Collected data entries
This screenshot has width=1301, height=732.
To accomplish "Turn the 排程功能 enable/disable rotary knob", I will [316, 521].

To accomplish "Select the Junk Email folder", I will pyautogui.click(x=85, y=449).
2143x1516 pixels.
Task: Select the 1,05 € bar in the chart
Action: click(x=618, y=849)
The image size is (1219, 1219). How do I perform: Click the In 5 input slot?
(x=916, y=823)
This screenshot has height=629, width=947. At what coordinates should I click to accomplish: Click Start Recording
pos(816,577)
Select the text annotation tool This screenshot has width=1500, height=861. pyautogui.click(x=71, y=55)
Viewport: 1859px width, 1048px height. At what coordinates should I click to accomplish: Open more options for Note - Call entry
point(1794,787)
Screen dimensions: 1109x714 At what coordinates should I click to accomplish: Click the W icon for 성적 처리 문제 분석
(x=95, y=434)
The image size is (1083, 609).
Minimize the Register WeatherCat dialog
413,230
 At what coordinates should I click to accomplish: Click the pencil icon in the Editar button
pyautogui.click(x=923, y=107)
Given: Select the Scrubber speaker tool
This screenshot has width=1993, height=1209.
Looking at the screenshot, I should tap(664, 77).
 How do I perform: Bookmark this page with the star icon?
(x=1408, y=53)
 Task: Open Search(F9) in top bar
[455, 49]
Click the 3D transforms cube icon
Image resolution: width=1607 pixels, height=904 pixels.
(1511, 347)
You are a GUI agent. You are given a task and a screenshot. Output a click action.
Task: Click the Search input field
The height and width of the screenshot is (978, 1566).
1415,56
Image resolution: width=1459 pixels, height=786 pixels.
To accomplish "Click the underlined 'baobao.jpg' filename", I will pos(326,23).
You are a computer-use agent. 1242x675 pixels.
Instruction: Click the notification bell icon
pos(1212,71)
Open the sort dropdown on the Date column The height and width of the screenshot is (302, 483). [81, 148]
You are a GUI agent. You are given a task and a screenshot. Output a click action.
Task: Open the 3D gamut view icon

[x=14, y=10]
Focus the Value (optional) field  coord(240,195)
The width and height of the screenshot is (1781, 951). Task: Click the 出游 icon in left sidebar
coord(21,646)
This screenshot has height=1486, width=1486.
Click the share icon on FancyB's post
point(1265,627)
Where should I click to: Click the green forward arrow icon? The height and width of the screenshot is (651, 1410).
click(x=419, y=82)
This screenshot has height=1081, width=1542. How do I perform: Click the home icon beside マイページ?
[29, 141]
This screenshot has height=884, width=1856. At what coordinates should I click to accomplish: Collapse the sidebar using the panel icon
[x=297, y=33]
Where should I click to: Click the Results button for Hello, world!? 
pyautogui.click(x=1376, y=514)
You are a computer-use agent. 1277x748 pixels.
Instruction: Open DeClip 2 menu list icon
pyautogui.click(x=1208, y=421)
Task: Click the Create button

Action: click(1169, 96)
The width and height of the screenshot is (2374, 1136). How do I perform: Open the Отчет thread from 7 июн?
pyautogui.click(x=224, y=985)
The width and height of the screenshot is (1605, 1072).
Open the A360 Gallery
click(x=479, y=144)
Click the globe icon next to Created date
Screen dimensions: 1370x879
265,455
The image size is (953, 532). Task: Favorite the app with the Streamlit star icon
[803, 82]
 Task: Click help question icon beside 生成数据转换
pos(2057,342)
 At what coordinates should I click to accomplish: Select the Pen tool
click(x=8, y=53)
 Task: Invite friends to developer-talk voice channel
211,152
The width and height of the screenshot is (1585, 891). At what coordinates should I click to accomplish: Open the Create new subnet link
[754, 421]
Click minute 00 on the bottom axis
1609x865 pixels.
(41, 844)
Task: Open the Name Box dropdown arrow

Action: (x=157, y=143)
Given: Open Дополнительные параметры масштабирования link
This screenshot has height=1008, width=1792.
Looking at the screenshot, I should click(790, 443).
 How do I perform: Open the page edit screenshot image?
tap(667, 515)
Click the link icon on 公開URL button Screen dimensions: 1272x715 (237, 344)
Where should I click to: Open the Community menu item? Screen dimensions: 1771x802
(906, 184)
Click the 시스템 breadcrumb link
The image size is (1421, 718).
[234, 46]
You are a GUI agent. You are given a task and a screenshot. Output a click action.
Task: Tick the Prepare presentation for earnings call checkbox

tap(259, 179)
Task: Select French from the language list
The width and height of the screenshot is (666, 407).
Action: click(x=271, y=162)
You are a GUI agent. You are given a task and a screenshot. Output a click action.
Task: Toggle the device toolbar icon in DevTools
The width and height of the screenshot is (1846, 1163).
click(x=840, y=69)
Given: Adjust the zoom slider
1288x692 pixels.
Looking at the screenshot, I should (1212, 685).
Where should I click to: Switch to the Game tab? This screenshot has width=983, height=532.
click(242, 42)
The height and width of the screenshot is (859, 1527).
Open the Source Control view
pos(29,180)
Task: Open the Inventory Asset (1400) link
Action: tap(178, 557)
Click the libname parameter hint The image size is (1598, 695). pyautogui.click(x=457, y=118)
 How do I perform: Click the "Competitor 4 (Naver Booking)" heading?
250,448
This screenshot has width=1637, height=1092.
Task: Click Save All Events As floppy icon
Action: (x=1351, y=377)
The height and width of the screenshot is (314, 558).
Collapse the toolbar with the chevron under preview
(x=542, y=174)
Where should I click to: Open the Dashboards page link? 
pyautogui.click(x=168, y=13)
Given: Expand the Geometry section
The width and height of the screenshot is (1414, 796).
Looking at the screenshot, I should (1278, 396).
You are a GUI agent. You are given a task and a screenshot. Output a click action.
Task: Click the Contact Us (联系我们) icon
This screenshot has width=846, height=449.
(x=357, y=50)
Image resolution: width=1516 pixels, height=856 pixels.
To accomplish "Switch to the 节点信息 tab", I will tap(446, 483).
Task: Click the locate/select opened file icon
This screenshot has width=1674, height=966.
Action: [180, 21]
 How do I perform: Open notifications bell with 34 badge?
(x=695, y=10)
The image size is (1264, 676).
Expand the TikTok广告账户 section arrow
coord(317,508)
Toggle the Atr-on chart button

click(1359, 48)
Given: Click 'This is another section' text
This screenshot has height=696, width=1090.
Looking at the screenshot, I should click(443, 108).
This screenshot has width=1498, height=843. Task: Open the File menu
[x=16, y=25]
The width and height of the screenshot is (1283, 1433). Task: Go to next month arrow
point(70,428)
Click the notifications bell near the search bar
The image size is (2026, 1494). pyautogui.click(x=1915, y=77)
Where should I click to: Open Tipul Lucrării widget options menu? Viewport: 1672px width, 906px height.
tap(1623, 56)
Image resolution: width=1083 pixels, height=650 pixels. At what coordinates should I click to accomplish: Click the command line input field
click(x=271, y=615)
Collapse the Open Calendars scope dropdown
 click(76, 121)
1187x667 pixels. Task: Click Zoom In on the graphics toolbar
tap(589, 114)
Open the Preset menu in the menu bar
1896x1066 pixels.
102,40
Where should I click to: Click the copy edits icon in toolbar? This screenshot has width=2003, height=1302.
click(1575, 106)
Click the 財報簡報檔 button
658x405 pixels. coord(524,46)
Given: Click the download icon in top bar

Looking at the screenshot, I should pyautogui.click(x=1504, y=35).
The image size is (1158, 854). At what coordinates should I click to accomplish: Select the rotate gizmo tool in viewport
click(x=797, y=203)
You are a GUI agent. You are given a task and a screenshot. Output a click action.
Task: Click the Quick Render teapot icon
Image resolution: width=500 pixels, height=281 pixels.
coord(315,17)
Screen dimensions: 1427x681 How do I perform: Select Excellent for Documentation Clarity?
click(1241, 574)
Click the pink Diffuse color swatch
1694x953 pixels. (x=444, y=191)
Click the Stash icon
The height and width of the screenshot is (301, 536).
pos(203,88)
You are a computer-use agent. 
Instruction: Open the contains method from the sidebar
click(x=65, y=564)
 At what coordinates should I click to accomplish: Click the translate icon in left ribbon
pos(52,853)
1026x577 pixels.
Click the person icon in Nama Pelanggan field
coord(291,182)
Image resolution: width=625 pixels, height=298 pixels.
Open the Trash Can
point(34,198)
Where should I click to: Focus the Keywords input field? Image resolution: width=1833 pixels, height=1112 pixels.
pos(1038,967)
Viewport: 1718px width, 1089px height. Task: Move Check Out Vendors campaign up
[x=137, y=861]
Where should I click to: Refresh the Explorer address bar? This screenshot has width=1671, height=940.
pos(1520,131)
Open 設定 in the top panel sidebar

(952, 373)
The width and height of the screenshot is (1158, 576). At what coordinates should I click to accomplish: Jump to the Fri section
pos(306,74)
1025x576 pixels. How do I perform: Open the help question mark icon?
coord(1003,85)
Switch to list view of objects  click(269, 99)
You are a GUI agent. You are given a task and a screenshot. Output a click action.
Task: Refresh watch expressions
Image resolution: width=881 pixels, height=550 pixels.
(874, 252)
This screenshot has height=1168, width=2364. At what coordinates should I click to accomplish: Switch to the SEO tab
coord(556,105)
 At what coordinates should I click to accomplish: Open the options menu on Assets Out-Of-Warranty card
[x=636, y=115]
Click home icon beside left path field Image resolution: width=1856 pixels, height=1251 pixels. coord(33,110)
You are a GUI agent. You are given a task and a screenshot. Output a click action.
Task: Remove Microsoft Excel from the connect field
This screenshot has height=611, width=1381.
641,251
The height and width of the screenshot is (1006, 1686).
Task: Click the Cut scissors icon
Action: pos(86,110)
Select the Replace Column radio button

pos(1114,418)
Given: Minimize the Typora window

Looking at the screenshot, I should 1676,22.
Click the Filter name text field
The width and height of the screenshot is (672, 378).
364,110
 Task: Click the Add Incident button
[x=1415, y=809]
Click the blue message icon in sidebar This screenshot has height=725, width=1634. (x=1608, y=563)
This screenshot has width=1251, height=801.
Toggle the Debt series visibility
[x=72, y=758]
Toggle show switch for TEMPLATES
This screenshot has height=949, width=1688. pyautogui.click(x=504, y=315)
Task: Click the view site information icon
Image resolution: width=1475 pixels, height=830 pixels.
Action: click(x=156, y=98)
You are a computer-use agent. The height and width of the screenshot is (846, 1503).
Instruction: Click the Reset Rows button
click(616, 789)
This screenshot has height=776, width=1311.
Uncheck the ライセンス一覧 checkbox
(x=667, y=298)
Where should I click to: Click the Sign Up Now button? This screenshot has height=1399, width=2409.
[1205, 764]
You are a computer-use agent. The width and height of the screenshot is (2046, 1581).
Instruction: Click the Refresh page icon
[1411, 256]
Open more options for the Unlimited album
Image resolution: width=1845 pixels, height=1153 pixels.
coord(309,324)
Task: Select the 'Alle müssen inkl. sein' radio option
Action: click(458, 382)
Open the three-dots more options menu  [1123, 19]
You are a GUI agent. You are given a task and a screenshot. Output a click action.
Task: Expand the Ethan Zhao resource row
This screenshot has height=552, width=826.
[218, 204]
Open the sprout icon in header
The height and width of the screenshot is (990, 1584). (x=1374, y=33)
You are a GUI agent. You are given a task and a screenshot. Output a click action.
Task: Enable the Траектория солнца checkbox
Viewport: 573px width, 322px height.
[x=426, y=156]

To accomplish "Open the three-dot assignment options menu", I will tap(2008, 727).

■ BRIEF ■
Taking the entries above, print exactly the lines starting at the line with "The width and height of the screenshot is (1158, 576)." and ending at the line with "Task: Remove Microsoft", both included.

■ RESULT OF THIS EXERCISE ■
The width and height of the screenshot is (1158, 576). At what coordinates should I click to accomplish: Jump to the Fri section
pos(306,74)
1025x576 pixels. How do I perform: Open the help question mark icon?
coord(1003,85)
Switch to list view of objects  click(269, 99)
You are a GUI agent. You are given a task and a screenshot. Output a click action.
Task: Refresh watch expressions
Image resolution: width=881 pixels, height=550 pixels.
(874, 252)
This screenshot has height=1168, width=2364. At what coordinates should I click to accomplish: Switch to the SEO tab
coord(556,105)
 At what coordinates should I click to accomplish: Open the options menu on Assets Out-Of-Warranty card
[x=636, y=115]
Click home icon beside left path field Image resolution: width=1856 pixels, height=1251 pixels. coord(33,110)
You are a GUI agent. You are given a task and a screenshot. Output a click action.
Task: Remove Microsoft Excel from the connect field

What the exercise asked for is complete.